BYD's trajectory has been nothing short of explosive. After dropping pure internal-combustion vehicles in 2022 to focus exclusively on EVs and plug-in hybrids, the company sold a record 4.6 million new-energy vehicles in 2025. The milestone officially crowned BYD as the world’s top-selling EV maker, overtaking Elon Musk’s Tesla.
However, maintaining this momentum comes with significant challenges. At home, BYD is navigating brutal price wars in a saturated Chinese market. Abroad, the company faces intensifying regulatory scrutiny, anti-subsidy tariff investigations in Europe, and labor rights allegations at its upcoming flagship manufacturing plant in Hungary and existing operations in Brazil.

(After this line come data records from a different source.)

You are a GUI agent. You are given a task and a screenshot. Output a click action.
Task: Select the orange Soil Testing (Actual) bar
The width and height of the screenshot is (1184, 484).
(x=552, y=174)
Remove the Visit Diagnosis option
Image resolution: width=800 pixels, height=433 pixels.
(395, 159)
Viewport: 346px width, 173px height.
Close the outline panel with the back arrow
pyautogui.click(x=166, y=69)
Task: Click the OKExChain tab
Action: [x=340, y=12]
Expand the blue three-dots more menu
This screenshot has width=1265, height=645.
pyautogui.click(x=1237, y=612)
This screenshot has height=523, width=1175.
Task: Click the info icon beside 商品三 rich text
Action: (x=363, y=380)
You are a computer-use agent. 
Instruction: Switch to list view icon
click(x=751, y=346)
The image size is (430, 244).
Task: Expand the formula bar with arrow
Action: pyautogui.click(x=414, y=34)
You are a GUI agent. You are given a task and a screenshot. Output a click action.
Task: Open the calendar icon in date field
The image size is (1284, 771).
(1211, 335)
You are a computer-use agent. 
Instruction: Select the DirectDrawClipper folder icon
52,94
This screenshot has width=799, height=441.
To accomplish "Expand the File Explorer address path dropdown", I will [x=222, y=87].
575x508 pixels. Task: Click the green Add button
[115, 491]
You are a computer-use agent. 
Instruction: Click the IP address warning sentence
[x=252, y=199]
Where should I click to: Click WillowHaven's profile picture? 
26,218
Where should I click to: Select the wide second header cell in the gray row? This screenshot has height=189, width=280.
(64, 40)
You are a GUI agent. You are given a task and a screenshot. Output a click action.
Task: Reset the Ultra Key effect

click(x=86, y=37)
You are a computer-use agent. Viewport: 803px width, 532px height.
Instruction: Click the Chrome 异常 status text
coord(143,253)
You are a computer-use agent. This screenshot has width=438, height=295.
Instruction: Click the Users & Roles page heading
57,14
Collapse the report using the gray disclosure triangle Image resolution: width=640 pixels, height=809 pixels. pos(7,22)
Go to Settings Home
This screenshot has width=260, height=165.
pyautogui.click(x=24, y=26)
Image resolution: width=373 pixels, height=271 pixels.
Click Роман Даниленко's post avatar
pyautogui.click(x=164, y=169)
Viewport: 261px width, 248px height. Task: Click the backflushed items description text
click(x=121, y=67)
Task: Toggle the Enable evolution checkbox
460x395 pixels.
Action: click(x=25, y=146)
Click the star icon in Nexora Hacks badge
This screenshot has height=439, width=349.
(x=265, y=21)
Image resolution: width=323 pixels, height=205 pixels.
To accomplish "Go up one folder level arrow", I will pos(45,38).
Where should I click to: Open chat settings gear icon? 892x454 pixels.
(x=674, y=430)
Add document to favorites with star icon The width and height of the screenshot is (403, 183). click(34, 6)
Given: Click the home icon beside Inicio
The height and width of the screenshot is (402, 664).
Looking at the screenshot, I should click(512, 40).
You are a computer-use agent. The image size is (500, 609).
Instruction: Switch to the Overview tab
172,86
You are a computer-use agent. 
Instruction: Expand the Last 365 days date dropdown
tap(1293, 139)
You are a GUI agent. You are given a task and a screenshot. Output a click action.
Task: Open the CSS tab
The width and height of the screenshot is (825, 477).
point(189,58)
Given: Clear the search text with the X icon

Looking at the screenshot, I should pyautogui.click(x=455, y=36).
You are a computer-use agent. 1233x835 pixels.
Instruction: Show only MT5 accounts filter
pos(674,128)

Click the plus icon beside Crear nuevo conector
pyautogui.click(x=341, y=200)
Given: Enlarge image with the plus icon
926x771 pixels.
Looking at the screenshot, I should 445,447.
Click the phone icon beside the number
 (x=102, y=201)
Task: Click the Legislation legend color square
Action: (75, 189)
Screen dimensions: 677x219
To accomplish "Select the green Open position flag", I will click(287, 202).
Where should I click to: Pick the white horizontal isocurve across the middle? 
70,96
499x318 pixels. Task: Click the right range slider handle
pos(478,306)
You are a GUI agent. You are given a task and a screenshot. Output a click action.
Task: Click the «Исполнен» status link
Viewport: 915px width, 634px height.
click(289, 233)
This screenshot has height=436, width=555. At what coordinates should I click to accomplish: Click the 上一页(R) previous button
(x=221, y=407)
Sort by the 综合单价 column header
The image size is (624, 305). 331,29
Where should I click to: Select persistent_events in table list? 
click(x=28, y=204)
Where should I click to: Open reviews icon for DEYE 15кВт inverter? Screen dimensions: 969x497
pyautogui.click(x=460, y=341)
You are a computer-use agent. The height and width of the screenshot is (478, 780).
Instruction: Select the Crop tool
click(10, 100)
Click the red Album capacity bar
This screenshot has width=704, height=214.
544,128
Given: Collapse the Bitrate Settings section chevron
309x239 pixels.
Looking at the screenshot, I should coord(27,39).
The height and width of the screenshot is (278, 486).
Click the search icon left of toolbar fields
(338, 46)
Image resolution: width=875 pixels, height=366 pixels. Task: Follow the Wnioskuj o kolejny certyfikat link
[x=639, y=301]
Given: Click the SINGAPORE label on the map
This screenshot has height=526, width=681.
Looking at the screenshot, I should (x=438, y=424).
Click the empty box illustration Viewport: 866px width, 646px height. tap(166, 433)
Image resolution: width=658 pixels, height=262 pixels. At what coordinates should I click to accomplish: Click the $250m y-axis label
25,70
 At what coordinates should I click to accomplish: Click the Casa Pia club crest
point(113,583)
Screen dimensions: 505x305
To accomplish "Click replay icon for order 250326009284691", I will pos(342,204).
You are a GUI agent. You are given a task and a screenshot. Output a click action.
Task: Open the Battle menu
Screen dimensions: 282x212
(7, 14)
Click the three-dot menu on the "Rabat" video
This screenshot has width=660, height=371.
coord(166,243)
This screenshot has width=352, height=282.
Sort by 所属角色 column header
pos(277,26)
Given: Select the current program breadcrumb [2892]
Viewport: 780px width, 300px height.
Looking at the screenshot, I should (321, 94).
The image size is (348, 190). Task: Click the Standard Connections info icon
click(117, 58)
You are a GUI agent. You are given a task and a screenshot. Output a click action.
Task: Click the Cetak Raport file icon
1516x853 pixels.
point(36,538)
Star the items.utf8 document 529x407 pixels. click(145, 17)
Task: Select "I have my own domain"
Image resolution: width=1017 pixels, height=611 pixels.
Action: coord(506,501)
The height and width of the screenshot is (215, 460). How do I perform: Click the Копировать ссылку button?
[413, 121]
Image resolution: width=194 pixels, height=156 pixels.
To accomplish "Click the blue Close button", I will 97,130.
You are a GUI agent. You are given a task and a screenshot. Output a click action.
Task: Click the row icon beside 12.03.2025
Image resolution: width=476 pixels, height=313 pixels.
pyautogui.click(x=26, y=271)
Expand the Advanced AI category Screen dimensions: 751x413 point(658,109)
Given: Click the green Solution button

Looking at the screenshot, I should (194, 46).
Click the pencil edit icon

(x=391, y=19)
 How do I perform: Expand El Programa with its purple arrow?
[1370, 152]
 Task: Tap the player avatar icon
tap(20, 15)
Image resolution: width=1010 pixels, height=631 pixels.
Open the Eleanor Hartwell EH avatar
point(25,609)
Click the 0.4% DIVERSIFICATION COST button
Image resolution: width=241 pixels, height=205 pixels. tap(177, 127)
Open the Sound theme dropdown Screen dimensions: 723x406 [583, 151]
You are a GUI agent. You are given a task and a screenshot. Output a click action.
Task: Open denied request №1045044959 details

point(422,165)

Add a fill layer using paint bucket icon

Despite these headwinds, Li remains steadfast. BYD is targeting 1.5 million overseas sales this year and is moving forward with plans to begin assembling cars in Hungary by the fourth quarter, alongside a massive £1.8 billion investment to build out flash-charging infrastructure across Europe.
While the lucrative U.S. market remains effectively closed to BYD due to steep tariffs and political resistance—intensified by the Pentagon recently adding BYD to a list of companies allegedly linked to the Chinese military—the automaker is leveraging unmatched cost advantages. A recent analysis revealed that heavy vertical integration, rather than state subsidies, drives BYD's edge; the company manufactures about 80% of its components in-house compared to Tesla's 37%.
Looking beyond the automotive space, Li revealed that BYD is already eyeing its next frontier: humanoid robotics. Mirroring Tesla's ambitions, BYD plans to deploy AI-driven robots on its assembly lines and eventually in consumer homes, utilizing its massive in-house semiconductor and battery supply chains to dominate the next generation of tech.